TEXT SHOWN below:
In some cases, the so-called negative transference, with feelings of mistrust, envy, contempt and irritation can also occur. In these cases, insufficient information and poor collaboration with the treatment may occur. Countertransference refers to physician’s emotional movements as a reaction to those from the patients and in relation to their own childhood experiences.
When negative, it can be manifested by attitudes that hide unconscious rejection, as for example: refusal to listen to the patient by haste or lack of time, slips as forgetting the appointment schedule, "threat" of hospitalization and other acts that may damage the clinical relationship. The perception of these aspects of doctor-patient relationship can have a huge importance in the prevention and detection of psychological iatrogenesis, improving the rheumatologic patient care.
Although the principle "primum non nocere" is one of the most important pillars of medical ethics since the Hippocratic times, physicians are responsible for unintentionally causing damage to their patients. In the medical area the publication of reports of therapeutic success, difficult diagnostic cases, rare cases and dissemination of new diagnostic and therapeutic methods of a particular institution are frequent. However, as stated by Leal et al.,7 reflection, discussion and publication of failures and damage caused to patients are essential for the good medical practice.
The professional who practices Rheumatology plays an important role in the prevention and reduction of iatrogenic morbidity and mortality. It is imperative to be constantly vigilant in the daily practice. For that purpose, it is always necessary to evaluate the possibility that certain symptoms or new clinical manifestation in a patient under their care are a consequence of side effects of recently introduced drugs or of continued use. In addition, a careful risk/benefit assessment of any diagnostic or therapeutic procedure should become a daily routine for the professional.
The professional maturity and the physician’s experience are important factors to deal with situations that can be quite embarrassing. Although important, it is not easy to admit to mistakes or accidents, especially if they are severe or cause significant damage. The literature in the field of bioethics demonstrates the fundamental importance of the doctor declaring errors or accidents to the patient in order to preserve the trust and loyalty in the doctor-patient relationship.
Hebert et al.30 emphasize ethical and legal aspects by which physicians must declare honestly the error or accident to the patient and his family. They even proposed guidelines for this practice in the medical routine, emphasizing the bioethical dimension of this procedure. The informed consent for diagnostic and therapeutic practices given by the patient is an ethical imperative and a demonstration of respect for the bioethical reference of patient’s autonomy.
End of TEXT SHOWN.
RECORDS SHOWN below:
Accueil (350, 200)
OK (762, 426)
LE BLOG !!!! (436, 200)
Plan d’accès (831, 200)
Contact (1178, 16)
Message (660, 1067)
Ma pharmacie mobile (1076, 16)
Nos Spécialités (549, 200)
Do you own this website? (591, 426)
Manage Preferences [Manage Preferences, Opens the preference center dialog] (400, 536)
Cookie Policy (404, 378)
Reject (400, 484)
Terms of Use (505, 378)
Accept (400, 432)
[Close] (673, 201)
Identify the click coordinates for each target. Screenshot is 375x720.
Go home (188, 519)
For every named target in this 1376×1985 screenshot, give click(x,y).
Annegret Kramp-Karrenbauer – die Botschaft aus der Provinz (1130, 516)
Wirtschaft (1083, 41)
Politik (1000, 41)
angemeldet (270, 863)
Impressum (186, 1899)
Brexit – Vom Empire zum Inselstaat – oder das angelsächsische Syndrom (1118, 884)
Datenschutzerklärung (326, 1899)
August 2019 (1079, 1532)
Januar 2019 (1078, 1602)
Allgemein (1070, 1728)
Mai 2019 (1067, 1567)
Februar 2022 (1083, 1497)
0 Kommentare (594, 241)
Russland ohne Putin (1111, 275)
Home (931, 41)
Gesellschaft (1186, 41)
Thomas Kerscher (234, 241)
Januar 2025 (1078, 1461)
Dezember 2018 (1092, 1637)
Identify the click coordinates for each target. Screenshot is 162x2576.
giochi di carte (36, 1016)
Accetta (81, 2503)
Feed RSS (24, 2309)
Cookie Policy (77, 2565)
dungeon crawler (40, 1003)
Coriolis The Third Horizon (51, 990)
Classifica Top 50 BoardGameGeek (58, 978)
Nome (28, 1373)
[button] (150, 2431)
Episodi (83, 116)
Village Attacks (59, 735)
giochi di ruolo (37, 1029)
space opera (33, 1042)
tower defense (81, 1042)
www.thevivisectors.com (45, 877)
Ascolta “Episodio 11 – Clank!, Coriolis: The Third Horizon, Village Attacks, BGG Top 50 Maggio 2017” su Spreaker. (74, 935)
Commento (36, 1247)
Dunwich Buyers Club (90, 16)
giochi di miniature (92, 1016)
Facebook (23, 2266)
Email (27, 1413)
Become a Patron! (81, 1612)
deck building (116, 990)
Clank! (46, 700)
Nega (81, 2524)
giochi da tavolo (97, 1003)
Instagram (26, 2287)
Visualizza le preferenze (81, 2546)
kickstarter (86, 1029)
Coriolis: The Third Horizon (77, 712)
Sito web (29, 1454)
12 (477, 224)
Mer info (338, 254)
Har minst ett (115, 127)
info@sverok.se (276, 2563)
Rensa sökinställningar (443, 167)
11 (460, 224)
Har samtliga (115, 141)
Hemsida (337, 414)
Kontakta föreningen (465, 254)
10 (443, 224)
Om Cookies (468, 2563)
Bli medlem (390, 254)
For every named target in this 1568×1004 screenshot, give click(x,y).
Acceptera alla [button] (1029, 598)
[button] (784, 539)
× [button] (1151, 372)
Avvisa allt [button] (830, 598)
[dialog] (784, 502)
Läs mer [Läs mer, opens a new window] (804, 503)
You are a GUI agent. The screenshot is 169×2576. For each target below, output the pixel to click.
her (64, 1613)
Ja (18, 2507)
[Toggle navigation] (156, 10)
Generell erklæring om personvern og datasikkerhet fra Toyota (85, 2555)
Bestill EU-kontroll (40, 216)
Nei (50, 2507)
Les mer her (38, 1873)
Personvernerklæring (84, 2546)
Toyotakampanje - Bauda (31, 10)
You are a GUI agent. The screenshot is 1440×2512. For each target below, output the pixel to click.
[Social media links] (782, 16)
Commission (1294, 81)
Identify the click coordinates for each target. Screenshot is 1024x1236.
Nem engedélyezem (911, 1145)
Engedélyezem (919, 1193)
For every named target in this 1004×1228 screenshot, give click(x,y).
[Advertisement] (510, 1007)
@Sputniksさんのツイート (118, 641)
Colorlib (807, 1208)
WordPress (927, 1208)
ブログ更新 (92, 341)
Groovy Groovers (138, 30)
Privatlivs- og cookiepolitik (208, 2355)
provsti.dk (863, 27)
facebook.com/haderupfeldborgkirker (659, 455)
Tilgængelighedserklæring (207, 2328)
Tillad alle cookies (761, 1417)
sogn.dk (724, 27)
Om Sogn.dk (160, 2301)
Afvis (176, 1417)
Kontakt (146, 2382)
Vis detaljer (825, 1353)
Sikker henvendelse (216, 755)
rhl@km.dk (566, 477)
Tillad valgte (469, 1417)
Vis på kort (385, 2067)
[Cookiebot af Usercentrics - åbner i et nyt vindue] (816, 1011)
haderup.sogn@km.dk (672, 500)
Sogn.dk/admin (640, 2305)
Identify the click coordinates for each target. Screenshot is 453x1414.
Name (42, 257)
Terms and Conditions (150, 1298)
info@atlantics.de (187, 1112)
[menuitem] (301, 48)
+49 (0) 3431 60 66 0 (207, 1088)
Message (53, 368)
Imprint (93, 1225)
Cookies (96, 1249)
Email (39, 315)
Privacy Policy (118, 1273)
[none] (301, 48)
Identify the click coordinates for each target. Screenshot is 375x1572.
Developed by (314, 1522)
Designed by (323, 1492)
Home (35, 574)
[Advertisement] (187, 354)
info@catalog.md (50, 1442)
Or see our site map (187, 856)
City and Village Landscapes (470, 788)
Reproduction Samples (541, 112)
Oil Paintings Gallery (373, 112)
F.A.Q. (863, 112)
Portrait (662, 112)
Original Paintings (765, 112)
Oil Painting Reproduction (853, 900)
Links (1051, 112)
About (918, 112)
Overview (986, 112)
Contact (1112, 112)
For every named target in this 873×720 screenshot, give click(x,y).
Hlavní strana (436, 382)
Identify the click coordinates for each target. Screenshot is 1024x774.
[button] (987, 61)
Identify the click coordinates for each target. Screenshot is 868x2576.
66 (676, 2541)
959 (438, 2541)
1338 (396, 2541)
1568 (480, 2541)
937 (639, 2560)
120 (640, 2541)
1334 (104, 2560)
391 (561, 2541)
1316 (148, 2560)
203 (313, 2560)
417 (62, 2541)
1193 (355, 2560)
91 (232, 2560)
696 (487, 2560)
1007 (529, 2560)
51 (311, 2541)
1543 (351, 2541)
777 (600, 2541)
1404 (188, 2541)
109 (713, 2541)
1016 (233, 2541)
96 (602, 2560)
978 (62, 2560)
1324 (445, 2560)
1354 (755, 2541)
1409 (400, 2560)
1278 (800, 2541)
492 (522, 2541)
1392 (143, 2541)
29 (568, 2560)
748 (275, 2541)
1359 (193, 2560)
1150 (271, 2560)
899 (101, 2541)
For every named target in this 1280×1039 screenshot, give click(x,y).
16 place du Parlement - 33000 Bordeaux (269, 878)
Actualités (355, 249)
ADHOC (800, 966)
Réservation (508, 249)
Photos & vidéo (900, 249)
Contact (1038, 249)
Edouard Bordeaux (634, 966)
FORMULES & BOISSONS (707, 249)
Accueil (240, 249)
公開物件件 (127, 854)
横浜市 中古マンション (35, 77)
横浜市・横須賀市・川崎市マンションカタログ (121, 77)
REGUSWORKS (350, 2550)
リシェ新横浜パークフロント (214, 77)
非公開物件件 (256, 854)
End of RECORDS SHOWN.
◆ **TRY IT**:
Reproduce word for word the part of the text on iatrogenic harm in rheumatology that runs from "The professional maturity" to "the doctor-patient relationship.".

◆ **SOLUTION TO THE PROBLEM**:
The professional maturity and the physician’s experience are important factors to deal with situations that can be quite embarrassing. Although important, it is not easy to admit to mistakes or accidents, especially if they are severe or cause significant damage. The literature in the field of bioethics demonstrates the fundamental importance of the doctor declaring errors or accidents to the patient in order to preserve the trust and loyalty in the doctor-patient relationship.